Сема с ними во вполне дружеских отношениях, но по ночам они его достают так сильно, что он не может заснуть и не понимает, как им объяснить, что он хочет выспаться…

Впрочем, это был единственный подобный случай. Уже со следующего дня он внезапно начал общаться со всеми остальными. Видимо, понял, что живые люди это достойная альтернатива голосам в голове. Впрочем, голоса эти все равно оставались.

«Подожди, мне Игорь хочет сказать что-то», «А вот Слава, кстати, считает, что...» — типичные фразы Семы во время разговоров с другими людьми. Как это не странно, над ним никто не издевался. Помнится, в разговоре с ним я даже отпускал что-то вроде «Ну а Игореха со Славиком че думают по этому поводу?». Это говорилось ради прикола, но безо всякой издевки.

Последний человек, кого подселили в нашу пятую палату — единственный убийца из всех, кого я там увидел. Его зовут Костя, ему 41 год, и он работает на военном заводе в Свердловской области. Вопрос об его увольнении с военного производства, как утверждает Костя, находится под личным контролем министра обороны Сергея Шойгу, и пока Сергей Кожугетович не считает необходимым его увольнять. Костя уверяет, что убил человека в состоянии аффекта, и цель его нахождения на Сибирском тракте доказать это. Впрочем, учитывая его предельно спокойное поведение и сугубо рассудительную манеру речи, у меня возникли сомнения в том, что он на самом деле мог кого-то убить в таком состоянии.

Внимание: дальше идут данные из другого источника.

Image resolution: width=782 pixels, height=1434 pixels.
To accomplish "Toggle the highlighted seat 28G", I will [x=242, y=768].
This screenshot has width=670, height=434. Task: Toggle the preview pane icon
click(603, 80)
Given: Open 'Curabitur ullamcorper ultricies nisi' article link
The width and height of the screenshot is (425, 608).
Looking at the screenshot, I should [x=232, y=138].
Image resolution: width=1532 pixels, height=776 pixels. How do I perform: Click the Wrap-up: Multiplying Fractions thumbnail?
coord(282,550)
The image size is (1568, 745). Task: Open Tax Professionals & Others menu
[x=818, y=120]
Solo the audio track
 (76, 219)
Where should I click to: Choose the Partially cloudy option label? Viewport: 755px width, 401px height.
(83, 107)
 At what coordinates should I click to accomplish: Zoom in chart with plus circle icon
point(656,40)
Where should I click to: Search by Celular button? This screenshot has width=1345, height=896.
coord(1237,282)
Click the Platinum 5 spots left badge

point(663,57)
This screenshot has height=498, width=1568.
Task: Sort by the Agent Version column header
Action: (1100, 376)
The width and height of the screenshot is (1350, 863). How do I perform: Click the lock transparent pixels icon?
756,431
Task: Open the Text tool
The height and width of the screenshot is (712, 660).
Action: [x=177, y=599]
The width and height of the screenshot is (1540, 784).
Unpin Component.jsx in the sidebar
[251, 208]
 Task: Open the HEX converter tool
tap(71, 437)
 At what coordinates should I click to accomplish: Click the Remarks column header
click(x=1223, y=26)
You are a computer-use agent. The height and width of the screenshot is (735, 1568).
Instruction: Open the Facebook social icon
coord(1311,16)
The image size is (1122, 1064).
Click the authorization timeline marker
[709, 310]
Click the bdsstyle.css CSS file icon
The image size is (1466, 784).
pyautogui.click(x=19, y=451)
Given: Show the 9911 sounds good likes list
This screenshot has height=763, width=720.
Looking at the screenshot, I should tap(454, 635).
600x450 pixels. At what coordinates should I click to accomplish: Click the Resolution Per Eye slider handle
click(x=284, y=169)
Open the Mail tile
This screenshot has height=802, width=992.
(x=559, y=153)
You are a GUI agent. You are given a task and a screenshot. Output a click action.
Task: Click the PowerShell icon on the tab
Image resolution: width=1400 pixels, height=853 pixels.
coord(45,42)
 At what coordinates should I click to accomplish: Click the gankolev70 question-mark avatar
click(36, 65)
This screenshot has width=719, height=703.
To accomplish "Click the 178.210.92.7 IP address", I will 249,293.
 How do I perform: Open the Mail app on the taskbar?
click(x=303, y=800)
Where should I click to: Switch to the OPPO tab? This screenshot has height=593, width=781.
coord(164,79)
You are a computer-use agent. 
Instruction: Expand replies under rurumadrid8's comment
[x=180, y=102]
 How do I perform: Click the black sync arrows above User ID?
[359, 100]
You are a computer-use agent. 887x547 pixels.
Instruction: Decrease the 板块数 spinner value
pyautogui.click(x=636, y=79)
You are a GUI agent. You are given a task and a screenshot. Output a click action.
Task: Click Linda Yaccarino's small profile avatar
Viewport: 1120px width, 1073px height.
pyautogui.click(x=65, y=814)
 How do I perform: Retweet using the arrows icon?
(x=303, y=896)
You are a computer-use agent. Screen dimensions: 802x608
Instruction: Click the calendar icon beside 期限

Виновен он или нет, но не могу не отметить, что Константин — это редкий пример человека настоящей офицерской чести. Семья, вера, отечество — его главные ценности, но он не из тех, для кого Отечество — это Путин, оппозиция — это Госдеп, а Америка — это враг. Он аполитичен, но никогда не закрывает глаза на вездесущую коррупцию и несправедливость.

«Да в стране вообще п***ец творится. Кто бы во власть не пришел, только и делают, что грабят. По телевизору постоянно объясняют, что это Америка нам все устраивает. Да срал я на эту Америку, вы сами клешни свои из карманов учителей и врачей выньте, а потом уже на Америку бочку катите» — говорит Костя.

Я тоже очень активно рассказывал о себе, о своей работе и уголовном деле. Для абсолютного большинства тех, кто меня там увидел, я был первый человек, которого судят по политической статье. Быть оппозиционером в опале среди тех, кого обвиняют в наркоторговле, грабежах, убийствах, покушениях на жизнь и так далее - это и впрямь очень незаурядный эксперимент.

Освобождение

10 июля — мой последний день на Сибирском тракте. В двенадцатом часу дня я прошел комиссию, которая очень живо интересовалась моими политическими воззрениями и профессиональными достижениями, но очень быстро дала понять, что принуждать меня к возвращению в эти места не планирует. И вот комиссия пройдена, время 12:00. Я иду на последнюю прогулку с людьми, с которыми поневоле оказался взаперти на 16 дней.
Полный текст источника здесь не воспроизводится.